-- Start MATERIAL FOR THIS TASK --

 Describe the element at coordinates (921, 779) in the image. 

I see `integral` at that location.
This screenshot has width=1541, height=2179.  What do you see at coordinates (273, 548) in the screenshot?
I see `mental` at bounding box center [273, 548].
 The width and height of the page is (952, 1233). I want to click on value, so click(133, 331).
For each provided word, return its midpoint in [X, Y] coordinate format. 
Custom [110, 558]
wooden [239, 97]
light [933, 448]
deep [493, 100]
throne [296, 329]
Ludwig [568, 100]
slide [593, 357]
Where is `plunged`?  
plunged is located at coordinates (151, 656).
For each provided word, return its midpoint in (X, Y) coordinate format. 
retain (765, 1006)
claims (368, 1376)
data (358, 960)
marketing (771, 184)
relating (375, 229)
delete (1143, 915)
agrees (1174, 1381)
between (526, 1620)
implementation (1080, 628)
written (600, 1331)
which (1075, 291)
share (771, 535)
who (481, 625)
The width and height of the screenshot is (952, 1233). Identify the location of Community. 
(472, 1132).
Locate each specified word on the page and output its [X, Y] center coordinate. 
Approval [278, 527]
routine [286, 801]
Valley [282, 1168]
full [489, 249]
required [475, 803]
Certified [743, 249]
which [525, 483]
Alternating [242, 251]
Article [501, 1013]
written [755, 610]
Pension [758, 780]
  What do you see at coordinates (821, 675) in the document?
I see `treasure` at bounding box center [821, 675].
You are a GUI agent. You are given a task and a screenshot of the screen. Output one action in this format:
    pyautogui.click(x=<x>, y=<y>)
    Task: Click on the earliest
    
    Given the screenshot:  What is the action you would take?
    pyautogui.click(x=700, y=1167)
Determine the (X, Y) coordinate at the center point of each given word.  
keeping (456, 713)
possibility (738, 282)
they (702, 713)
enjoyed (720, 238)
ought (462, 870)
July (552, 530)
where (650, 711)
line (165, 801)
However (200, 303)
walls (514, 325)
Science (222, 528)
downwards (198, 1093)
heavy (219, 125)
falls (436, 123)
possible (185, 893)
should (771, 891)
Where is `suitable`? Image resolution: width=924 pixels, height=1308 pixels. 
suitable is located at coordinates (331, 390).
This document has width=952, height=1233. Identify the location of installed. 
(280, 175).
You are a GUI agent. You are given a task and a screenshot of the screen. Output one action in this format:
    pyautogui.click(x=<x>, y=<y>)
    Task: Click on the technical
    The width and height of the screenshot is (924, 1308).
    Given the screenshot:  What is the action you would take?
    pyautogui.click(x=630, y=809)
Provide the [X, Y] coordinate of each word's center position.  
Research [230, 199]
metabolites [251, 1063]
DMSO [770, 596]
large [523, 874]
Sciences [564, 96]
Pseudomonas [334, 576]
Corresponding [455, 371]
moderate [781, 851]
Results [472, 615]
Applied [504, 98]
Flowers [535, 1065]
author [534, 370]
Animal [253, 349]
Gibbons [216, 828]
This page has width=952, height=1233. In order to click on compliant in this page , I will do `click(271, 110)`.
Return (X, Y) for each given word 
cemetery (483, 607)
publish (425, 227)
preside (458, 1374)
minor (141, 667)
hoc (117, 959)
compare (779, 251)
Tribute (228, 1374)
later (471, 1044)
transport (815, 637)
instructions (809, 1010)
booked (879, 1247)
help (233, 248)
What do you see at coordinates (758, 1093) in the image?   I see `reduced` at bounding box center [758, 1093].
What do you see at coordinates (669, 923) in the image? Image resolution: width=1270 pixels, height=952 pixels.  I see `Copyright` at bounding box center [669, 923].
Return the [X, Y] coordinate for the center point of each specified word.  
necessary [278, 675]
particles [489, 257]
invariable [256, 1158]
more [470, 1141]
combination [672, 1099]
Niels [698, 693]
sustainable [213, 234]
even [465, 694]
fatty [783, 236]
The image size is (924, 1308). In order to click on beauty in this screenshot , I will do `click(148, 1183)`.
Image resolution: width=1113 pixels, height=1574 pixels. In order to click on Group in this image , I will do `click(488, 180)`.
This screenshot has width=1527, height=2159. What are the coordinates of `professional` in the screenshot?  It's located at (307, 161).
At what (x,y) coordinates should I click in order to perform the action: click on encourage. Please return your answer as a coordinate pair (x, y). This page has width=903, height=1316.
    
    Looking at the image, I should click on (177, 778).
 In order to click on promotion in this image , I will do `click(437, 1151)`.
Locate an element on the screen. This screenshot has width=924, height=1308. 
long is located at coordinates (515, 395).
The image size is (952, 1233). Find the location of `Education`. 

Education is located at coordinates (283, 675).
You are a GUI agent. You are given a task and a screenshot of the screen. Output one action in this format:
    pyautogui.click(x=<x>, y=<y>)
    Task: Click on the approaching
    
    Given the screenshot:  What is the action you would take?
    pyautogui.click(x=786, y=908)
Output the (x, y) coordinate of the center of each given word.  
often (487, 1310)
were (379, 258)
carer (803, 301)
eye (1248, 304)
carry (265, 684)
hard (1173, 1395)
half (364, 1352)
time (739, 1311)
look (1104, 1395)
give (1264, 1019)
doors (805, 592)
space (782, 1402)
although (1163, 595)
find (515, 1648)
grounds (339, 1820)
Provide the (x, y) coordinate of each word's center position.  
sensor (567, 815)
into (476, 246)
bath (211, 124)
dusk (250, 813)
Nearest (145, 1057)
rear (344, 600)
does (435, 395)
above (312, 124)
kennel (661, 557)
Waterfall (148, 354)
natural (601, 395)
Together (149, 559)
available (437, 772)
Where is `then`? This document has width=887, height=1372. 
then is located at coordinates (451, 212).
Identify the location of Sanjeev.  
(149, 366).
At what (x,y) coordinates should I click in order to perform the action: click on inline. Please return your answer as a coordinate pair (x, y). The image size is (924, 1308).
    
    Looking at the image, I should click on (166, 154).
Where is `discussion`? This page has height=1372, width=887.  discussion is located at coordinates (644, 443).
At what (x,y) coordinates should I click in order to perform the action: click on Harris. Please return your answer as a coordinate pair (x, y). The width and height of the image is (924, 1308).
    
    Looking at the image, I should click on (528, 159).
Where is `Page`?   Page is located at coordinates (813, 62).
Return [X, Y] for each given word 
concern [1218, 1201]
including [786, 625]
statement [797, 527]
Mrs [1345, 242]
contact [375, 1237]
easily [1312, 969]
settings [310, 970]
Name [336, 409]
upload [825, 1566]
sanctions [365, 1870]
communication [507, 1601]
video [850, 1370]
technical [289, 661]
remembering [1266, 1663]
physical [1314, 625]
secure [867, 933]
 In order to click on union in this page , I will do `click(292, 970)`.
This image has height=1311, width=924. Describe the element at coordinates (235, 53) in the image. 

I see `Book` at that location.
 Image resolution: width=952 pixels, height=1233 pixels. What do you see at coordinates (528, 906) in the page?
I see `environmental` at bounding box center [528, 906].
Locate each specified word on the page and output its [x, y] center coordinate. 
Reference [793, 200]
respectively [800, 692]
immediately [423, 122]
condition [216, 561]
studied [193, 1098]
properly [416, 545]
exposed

-- End MATERIAL FOR THIS TASK --

STATED GOAL:
Please rewrite all the records above as a JSON list of strings, one string for each line, with blank lines omitted.

EXPECTED OUTPUT:
[
  " Describe the element at coordinates (921, 779) in the image. ",
  "I see `integral` at that location.",
  "This screenshot has width=1541, height=2179.  What do you see at coordinates (273, 548) in the screenshot?",
  "I see `mental` at bounding box center [273, 548].",
  " The width and height of the page is (952, 1233). I want to click on value, so click(133, 331).",
  "For each provided word, return its midpoint in [X, Y] coordinate format. ",
  "Custom [110, 558]",
  "wooden [239, 97]",
  "light [933, 448]",
  "deep [493, 100]",
  "throne [296, 329]",
  "Ludwig [568, 100]",
  "slide [593, 357]",
  "Where is `plunged`?  ",
  "plunged is located at coordinates (151, 656).",
  "For each provided word, return its midpoint in (X, Y) coordinate format. ",
  "retain (765, 1006)",
  "claims (368, 1376)",
  "data (358, 960)",
  "marketing (771, 184)",
  "relating (375, 229)",
  "delete (1143, 915)",
  "agrees (1174, 1381)",
  "between (526, 1620)",
  "implementation (1080, 628)",
  "written (600, 1331)",
  "which (1075, 291)",
  "share (771, 535)",
  "who (481, 625)",
  "The width and height of the screenshot is (952, 1233). Identify the location of Community. ",
  "(472, 1132).",
  "Locate each specified word on the page and output its [X, Y] center coordinate. ",
  "Approval [278, 527]",
  "routine [286, 801]",
  "Valley [282, 1168]",
  "full [489, 249]",
  "required [475, 803]",
  "Certified [743, 249]",
  "which [525, 483]",
  "Alternating [242, 251]",
  "Article [501, 1013]",
  "written [755, 610]",
  "Pension [758, 780]",
  "  What do you see at coordinates (821, 675) in the document?",
  "I see `treasure` at bounding box center [821, 675].",
  "You are a GUI agent. You are given a task and a screenshot of the screen. Output one action in this format:",
  "    pyautogui.click(x=<x>, y=<y>)",
  "    Task: Click on the earliest",
  "    Given the screenshot:  What is the action you would take?",
  "    pyautogui.click(x=700, y=1167)",
  "Determine the (X, Y) coordinate at the center point of each given word.  ",
  "keeping (456, 713)",
  "possibility (738, 282)",
  "they (702, 713)",
  "enjoyed (720, 238)",
  "ought (462, 870)",
  "July (552, 530)",
  "where (650, 711)",
  "line (165, 801)",
  "However (200, 303)",
  "walls (514, 325)",
  "Science (222, 528)",
  "downwards (198, 1093)",
  "heavy (219, 125)",
  "falls (436, 123)",
  "possible (185, 893)",
  "should (771, 891)",
  "Where is `suitable`? Image resolution: width=924 pixels, height=1308 pixels. ",
  "suitable is located at coordinates (331, 390).",
  "This document has width=952, height=1233. Identify the location of installed. ",
  "(280, 175).",
  "You are a GUI agent. You are given a task and a screenshot of the screen. Output one action in this format:",
  "    pyautogui.click(x=<x>, y=<y>)",
  "    Task: Click on the technical",
  "    The width and height of the screenshot is (924, 1308).",
  "    Given the screenshot:  What is the action you would take?",
  "    pyautogui.click(x=630, y=809)",
  "Provide the [X, Y] coordinate of each word's center position.  ",
  "Research [230, 199]",
  "metabolites [251, 1063]",
  "DMSO [770, 596]",
  "large [523, 874]",
  "Sciences [564, 96]",
  "Pseudomonas [334, 576]",
  "Corresponding [455, 371]",
  "moderate [781, 851]",
  "Results [472, 615]",
  "Applied [504, 98]",
  "Flowers [535, 1065]",
  "author [534, 370]",
  "Animal [253, 349]",
  "Gibbons [216, 828]",
  "This page has width=952, height=1233. In order to click on compliant in this page , I will do `click(271, 110)`.",
  "Return (X, Y) for each given word ",
  "cemetery (483, 607)",
  "publish (425, 227)",
  "preside (458, 1374)",
  "minor (141, 667)",
  "hoc (117, 959)",
  "compare (779, 251)",
  "Tribute (228, 1374)",
  "later (471, 1044)",
  "transport (815, 637)",
  "instructions (809, 1010)",
  "booked (879, 1247)",
  "help (233, 248)",
  "What do you see at coordinates (758, 1093) in the image?   I see `reduced` at bounding box center [758, 1093].",
  "What do you see at coordinates (669, 923) in the image? Image resolution: width=1270 pixels, height=952 pixels.  I see `Copyright` at bounding box center [669, 923].",
  "Return the [X, Y] coordinate for the center point of each specified word.  ",
  "necessary [278, 675]",
  "particles [489, 257]",
  "invariable [256, 1158]",
  "more [470, 1141]",
  "combination [672, 1099]",
  "Niels [698, 693]",
  "sustainable [213, 234]",
  "even [465, 694]",
  "fatty [783, 236]",
  "The image size is (924, 1308). In order to click on beauty in this screenshot , I will do `click(148, 1183)`.",
  "Image resolution: width=1113 pixels, height=1574 pixels. In order to click on Group in this image , I will do `click(488, 180)`.",
  "This screenshot has width=1527, height=2159. What are the coordinates of `professional` in the screenshot?  It's located at (307, 161).",
  "At what (x,y) coordinates should I click in order to perform the action: click on encourage. Please return your answer as a coordinate pair (x, y). This page has width=903, height=1316.",
  "    Looking at the image, I should click on (177, 778).",
  " In order to click on promotion in this image , I will do `click(437, 1151)`.",
  "Locate an element on the screen. This screenshot has width=924, height=1308. ",
  "long is located at coordinates (515, 395).",
  "The image size is (952, 1233). Find the location of `Education`. ",
  "Education is located at coordinates (283, 675).",
  "You are a GUI agent. You are given a task and a screenshot of the screen. Output one action in this format:",
  "    pyautogui.click(x=<x>, y=<y>)",
  "    Task: Click on the approaching",
  "    Given the screenshot:  What is the action you would take?",
  "    pyautogui.click(x=786, y=908)",
  "Output the (x, y) coordinate of the center of each given word.  ",
  "often (487, 1310)",
  "were (379, 258)",
  "carer (803, 301)",
  "eye (1248, 304)",
  "carry (265, 684)",
  "hard (1173, 1395)",
  "half (364, 1352)",
  "time (739, 1311)",
  "look (1104, 1395)",
  "give (1264, 1019)",
  "doors (805, 592)",
  "space (782, 1402)",
  "although (1163, 595)",
  "find (515, 1648)",
  "grounds (339, 1820)",
  "Provide the (x, y) coordinate of each word's center position.  ",
  "sensor (567, 815)",
  "into (476, 246)",
  "bath (211, 124)",
  "dusk (250, 813)",
  "Nearest (145, 1057)",
  "rear (344, 600)",
  "does (435, 395)",
  "above (312, 124)",
  "kennel (661, 557)",
  "Waterfall (148, 354)",
  "natural (601, 395)",
  "Together (149, 559)",
  "available (437, 772)",
  "Where is `then`? This document has width=887, height=1372. ",
  "then is located at coordinates (451, 212).",
  "Identify the location of Sanjeev.  ",
  "(149, 366).",
  "At what (x,y) coordinates should I click in order to perform the action: click on inline. Please return your answer as a coordinate pair (x, y). The image size is (924, 1308).",
  "    Looking at the image, I should click on (166, 154).",
  "Where is `discussion`? This page has height=1372, width=887.  discussion is located at coordinates (644, 443).",
  "At what (x,y) coordinates should I click in order to perform the action: click on Harris. Please return your answer as a coordinate pair (x, y). The width and height of the image is (924, 1308).",
  "    Looking at the image, I should click on (528, 159).",
  "Where is `Page`?   Page is located at coordinates (813, 62).",
  "Return [X, Y] for each given word ",
  "concern [1218, 1201]",
  "including [786, 625]",
  "statement [797, 527]",
  "Mrs [1345, 242]",
  "contact [375, 1237]",
  "easily [1312, 969]",
  "settings [310, 970]",
  "Name [336, 409]",
  "upload [825, 1566]",
  "sanctions [365, 1870]",
  "communication [507, 1601]",
  "video [850, 1370]",
  "technical [289, 661]",
  "remembering [1266, 1663]",
  "physical [1314, 625]",
  "secure [867, 933]",
  " In order to click on union in this page , I will do `click(292, 970)`.",
  "This image has height=1311, width=924. Describe the element at coordinates (235, 53) in the image. ",
  "I see `Book` at that location.",
  " Image resolution: width=952 pixels, height=1233 pixels. What do you see at coordinates (528, 906) in the page?",
  "I see `environmental` at bounding box center [528, 906].",
  "Locate each specified word on the page and output its [x, y] center coordinate. ",
  "Reference [793, 200]",
  "respectively [800, 692]",
  "immediately [423, 122]",
  "condition [216, 561]",
  "studied [193, 1098]",
  "properly [416, 545]",
  "exposed"
]